The answer must be an exact copy of the lines from the one with "Click the Overnight tenor column header" to the last line of the entries below, both included, and must contain no pictures.

[Saved data entries]
--------------------------------

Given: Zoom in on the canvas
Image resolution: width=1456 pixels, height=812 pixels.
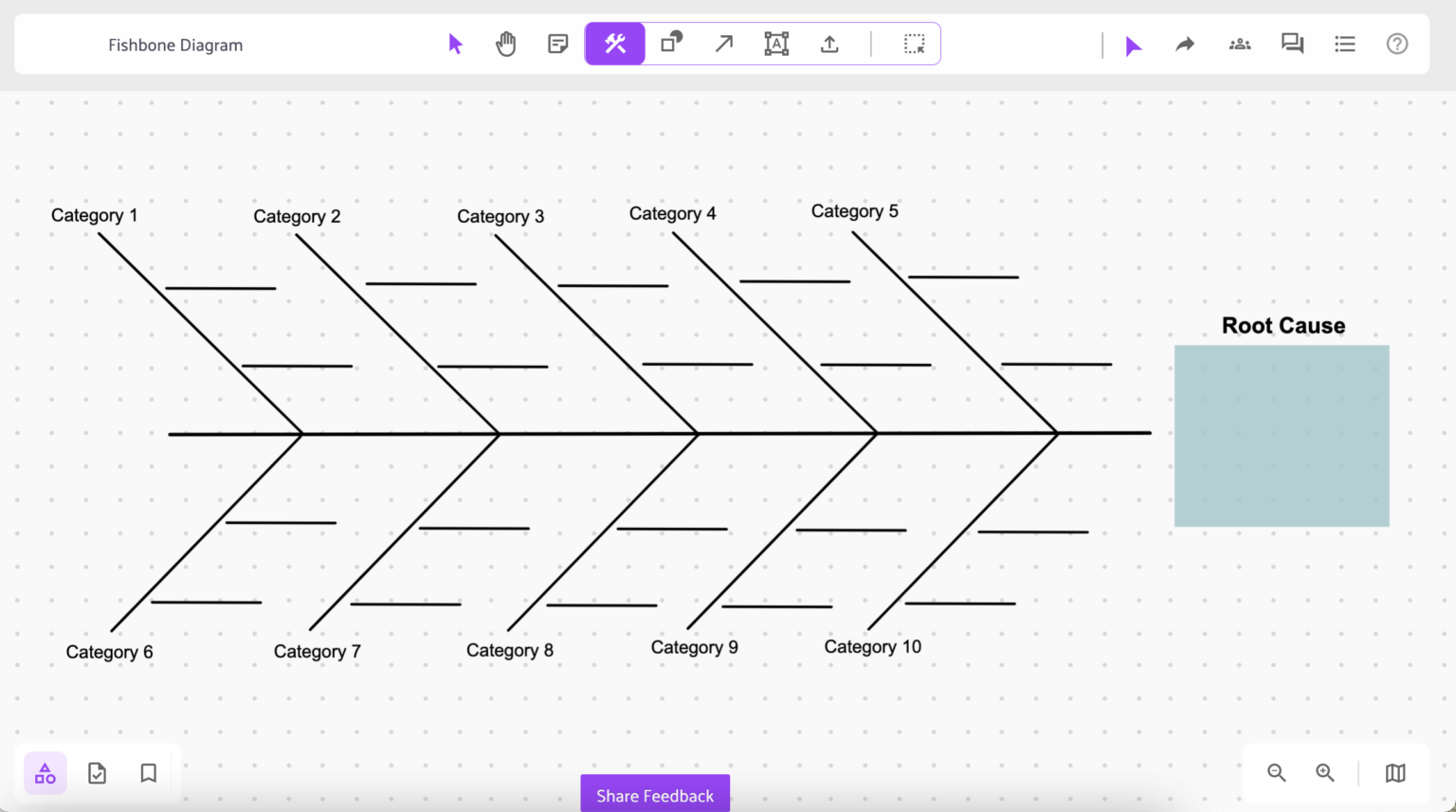Looking at the screenshot, I should click(1324, 773).
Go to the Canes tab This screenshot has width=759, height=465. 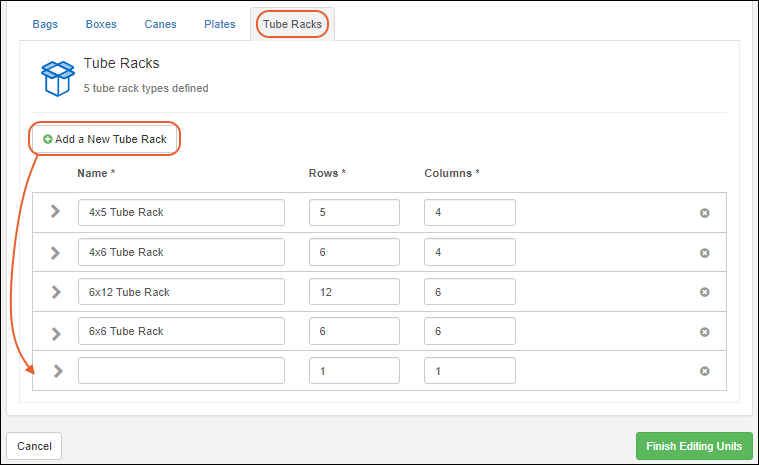[160, 23]
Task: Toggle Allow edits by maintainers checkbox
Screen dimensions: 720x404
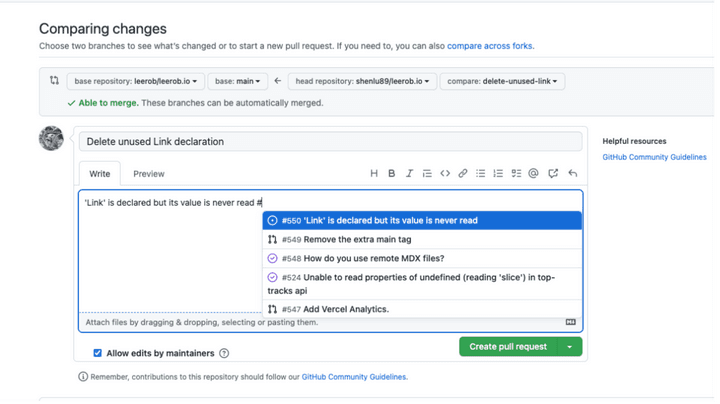Action: [97, 353]
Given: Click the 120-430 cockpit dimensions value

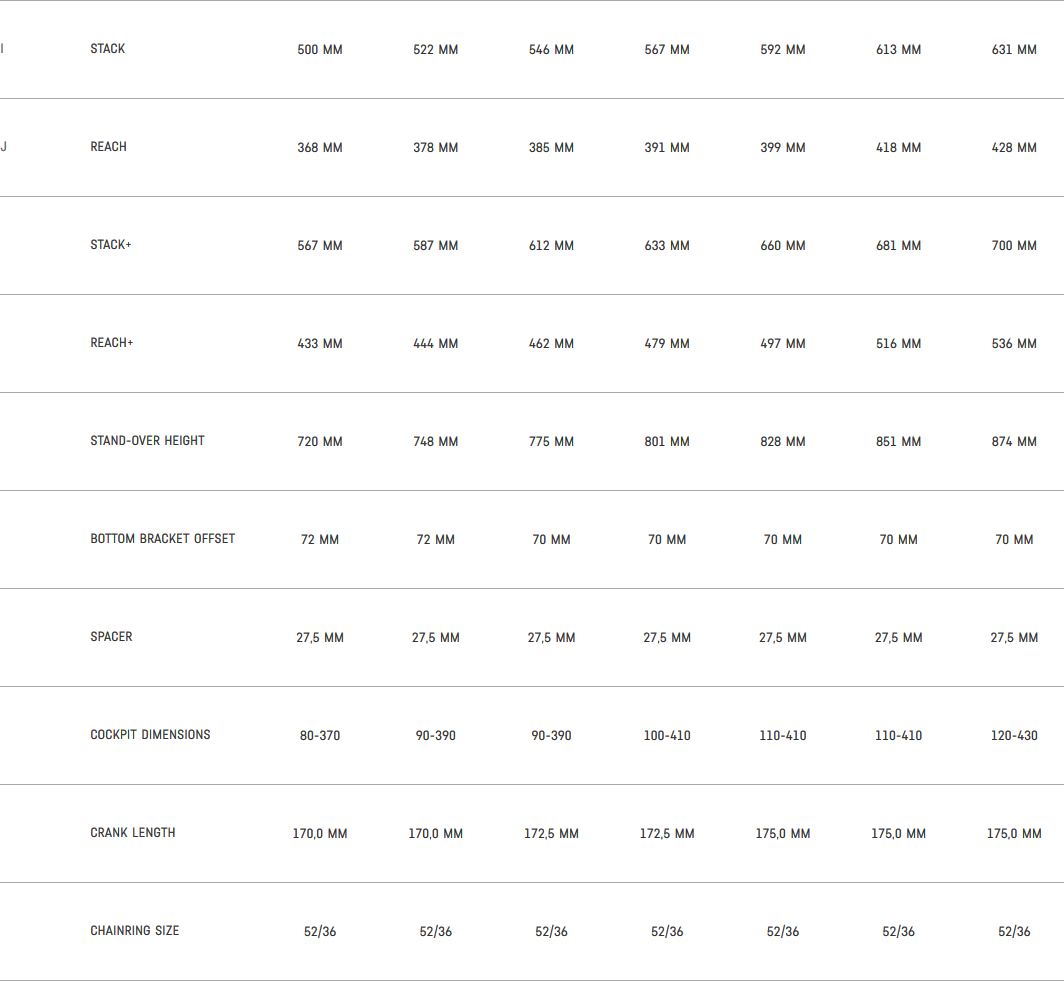Looking at the screenshot, I should (1014, 736).
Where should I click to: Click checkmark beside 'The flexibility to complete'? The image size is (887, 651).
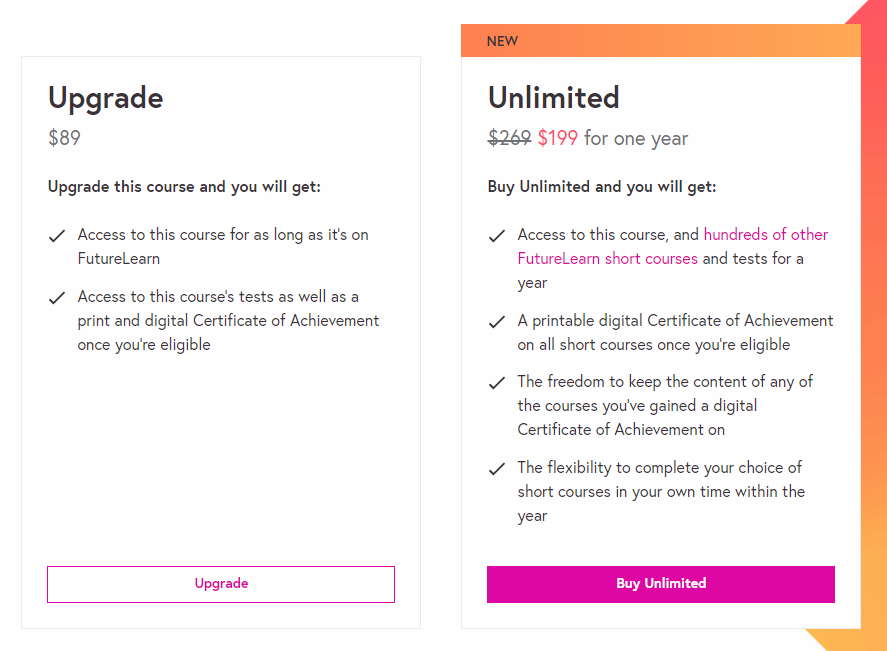pos(496,469)
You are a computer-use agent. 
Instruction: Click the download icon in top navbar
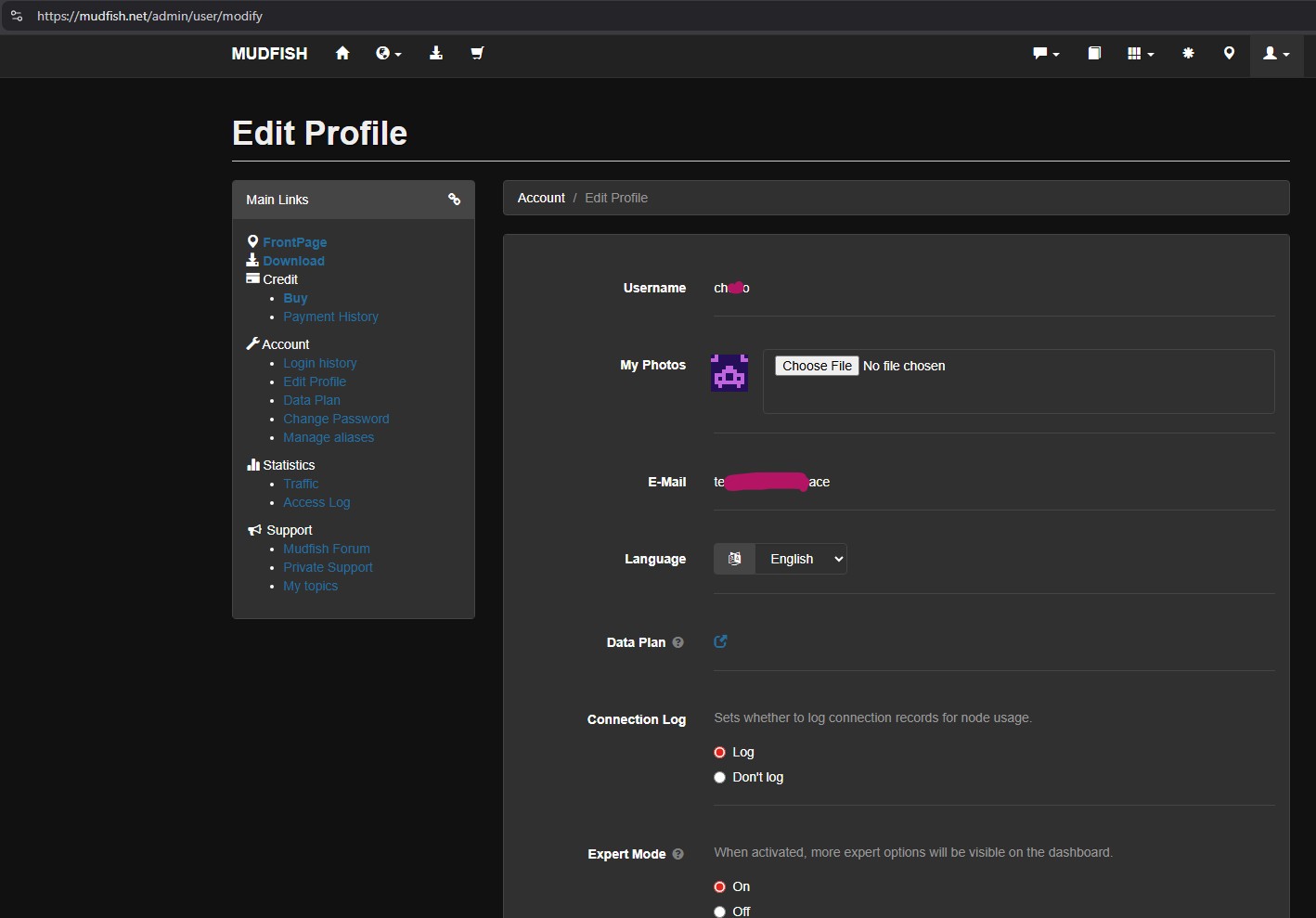pyautogui.click(x=435, y=54)
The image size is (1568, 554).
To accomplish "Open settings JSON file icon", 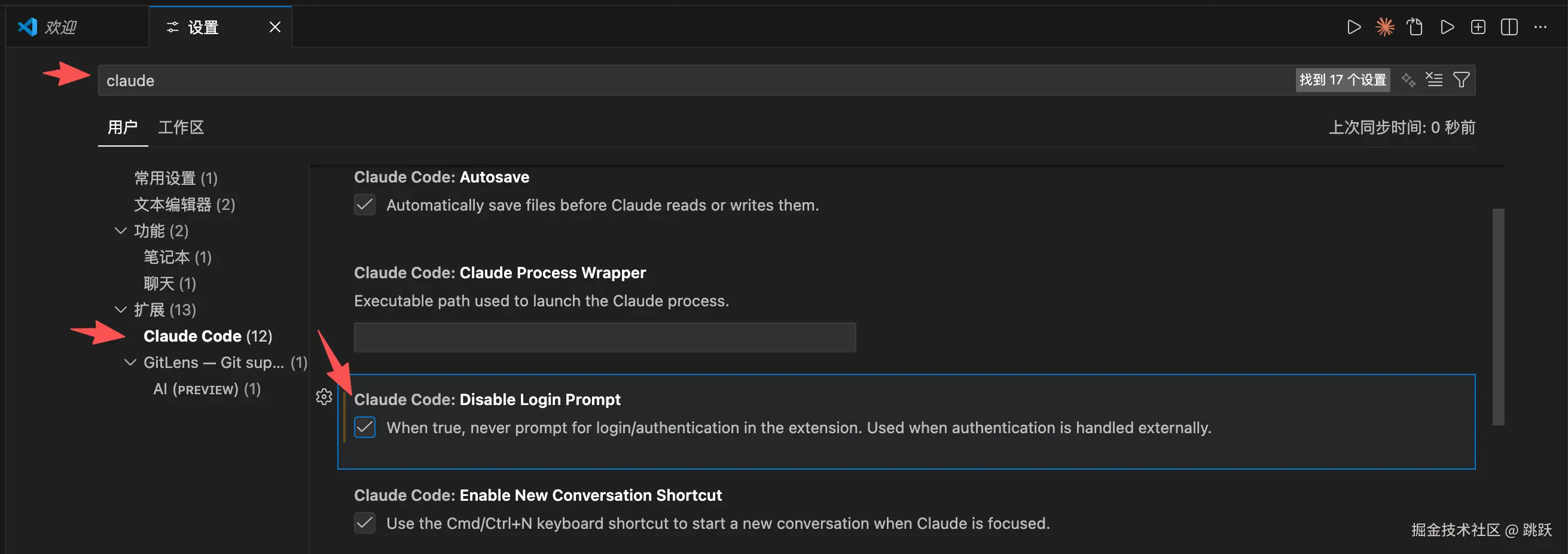I will pyautogui.click(x=1416, y=27).
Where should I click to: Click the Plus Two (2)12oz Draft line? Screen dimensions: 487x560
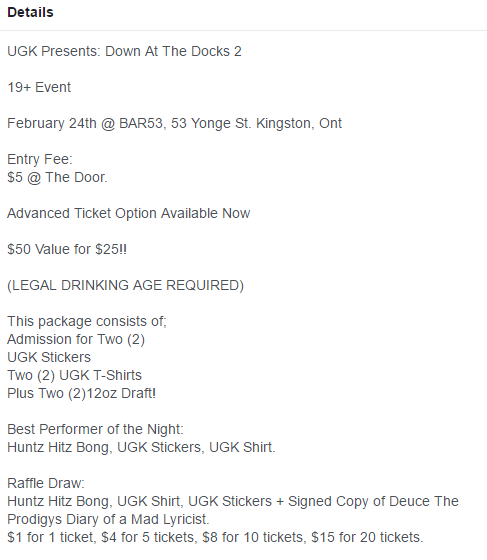pyautogui.click(x=81, y=394)
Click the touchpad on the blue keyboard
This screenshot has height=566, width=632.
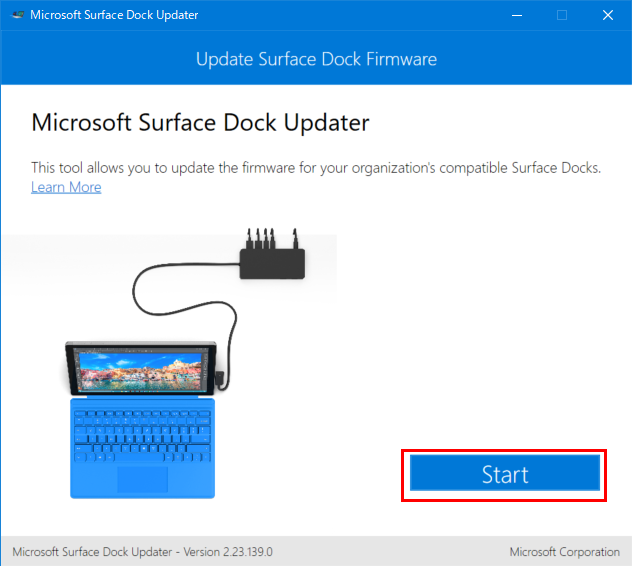(x=142, y=478)
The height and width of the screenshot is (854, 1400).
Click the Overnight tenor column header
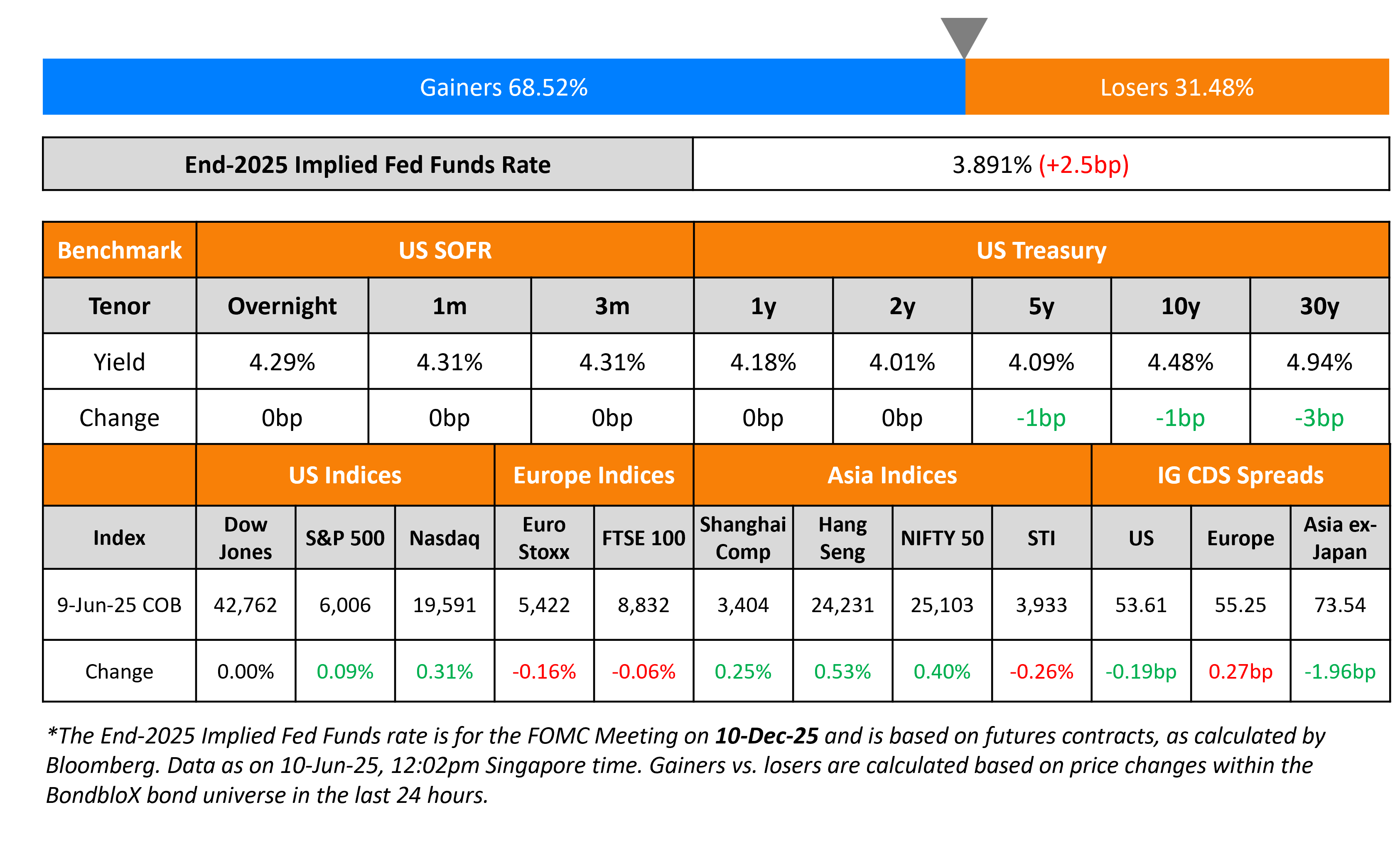tap(282, 306)
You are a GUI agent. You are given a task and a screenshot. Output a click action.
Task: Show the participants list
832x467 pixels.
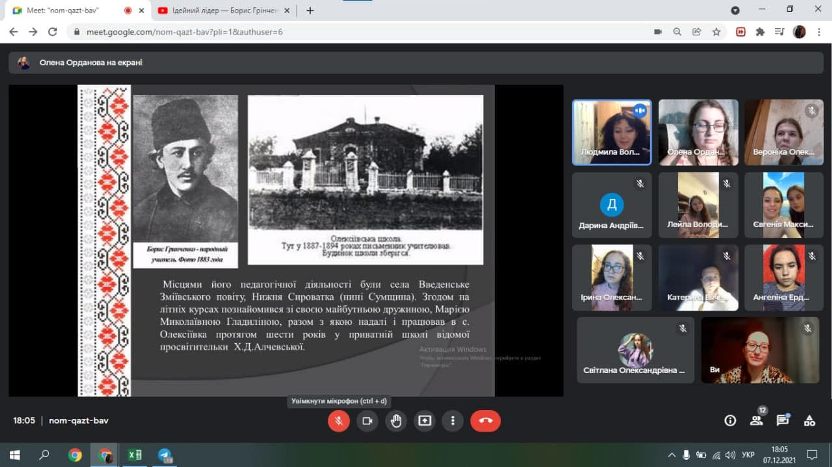tap(756, 421)
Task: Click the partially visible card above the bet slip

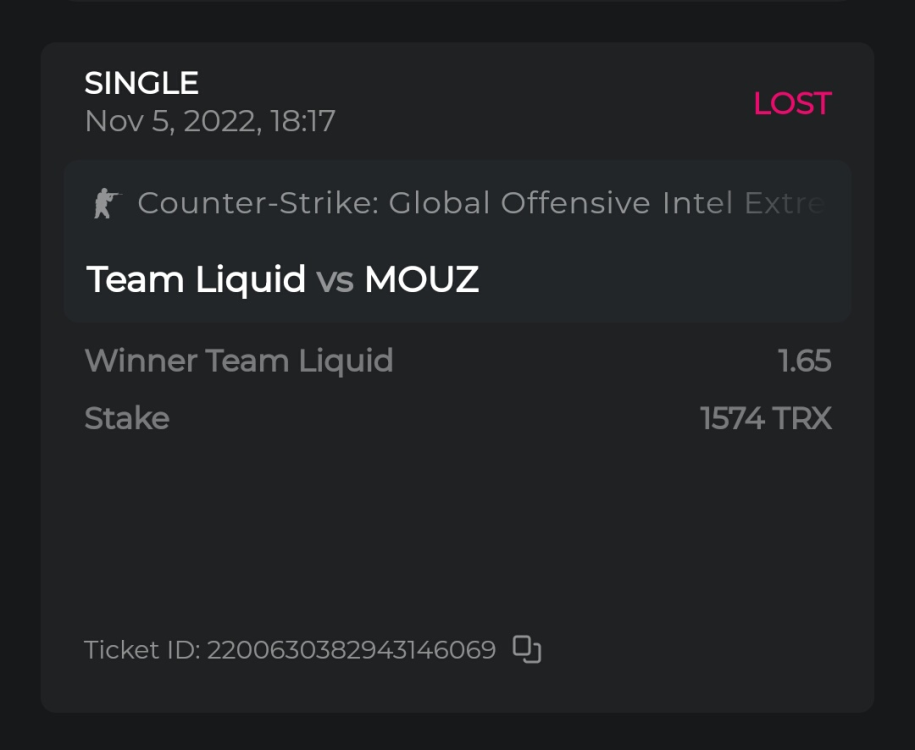Action: coord(457,6)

--------------------------------

# Result:
Click the Overnight tenor column header
tap(282, 306)
You are a GUI agent. You are given a task and a screenshot. Output a click action.
Task: Show the participants list
832x467 pixels.
tap(756, 421)
Task: Click the partially visible card above the bet slip

Action: coord(457,6)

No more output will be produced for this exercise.